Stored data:

════════════════

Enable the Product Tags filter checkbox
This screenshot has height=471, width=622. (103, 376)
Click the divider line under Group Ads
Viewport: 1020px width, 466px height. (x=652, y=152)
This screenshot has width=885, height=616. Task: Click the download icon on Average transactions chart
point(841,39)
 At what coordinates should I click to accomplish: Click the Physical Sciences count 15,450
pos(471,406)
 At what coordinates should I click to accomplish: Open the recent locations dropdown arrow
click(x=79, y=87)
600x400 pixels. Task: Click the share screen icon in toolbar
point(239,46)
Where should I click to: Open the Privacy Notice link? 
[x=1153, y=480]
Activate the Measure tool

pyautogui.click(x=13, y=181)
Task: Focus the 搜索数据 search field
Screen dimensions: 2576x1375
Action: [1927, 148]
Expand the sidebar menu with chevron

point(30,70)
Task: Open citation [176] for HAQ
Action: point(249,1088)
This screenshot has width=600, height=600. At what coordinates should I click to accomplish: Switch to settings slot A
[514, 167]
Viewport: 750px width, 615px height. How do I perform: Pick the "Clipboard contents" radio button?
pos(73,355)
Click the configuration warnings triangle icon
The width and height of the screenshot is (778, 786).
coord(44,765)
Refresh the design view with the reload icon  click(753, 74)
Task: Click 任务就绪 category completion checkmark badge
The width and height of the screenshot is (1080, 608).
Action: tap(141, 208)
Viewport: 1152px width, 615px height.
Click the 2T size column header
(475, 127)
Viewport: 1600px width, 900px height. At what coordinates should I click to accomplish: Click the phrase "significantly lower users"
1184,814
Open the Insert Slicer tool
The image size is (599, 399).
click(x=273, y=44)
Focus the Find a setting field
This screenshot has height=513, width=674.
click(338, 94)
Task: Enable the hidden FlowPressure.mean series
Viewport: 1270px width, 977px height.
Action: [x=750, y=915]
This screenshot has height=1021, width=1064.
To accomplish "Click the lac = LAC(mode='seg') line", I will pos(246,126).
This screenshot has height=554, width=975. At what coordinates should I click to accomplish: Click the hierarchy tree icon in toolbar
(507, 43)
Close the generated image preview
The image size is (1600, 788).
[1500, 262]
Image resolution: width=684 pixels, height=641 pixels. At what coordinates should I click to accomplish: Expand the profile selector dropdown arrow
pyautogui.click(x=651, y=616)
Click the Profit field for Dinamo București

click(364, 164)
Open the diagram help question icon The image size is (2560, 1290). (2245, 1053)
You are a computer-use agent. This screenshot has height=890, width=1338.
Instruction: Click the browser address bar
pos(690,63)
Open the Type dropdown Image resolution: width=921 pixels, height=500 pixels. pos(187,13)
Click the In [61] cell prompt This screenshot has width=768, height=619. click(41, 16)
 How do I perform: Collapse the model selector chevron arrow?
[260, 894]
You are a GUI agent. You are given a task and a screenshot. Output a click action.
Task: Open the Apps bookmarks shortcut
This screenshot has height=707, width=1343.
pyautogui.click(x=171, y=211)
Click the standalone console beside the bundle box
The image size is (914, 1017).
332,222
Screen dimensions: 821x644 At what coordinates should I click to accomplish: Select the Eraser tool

════════════════

= YOUR TASK =
Check every line above for the word "Focus" and copy those that have it.

= COMPLETED EXERCISE =
Task: Focus the 搜索数据 search field
Focus the Find a setting field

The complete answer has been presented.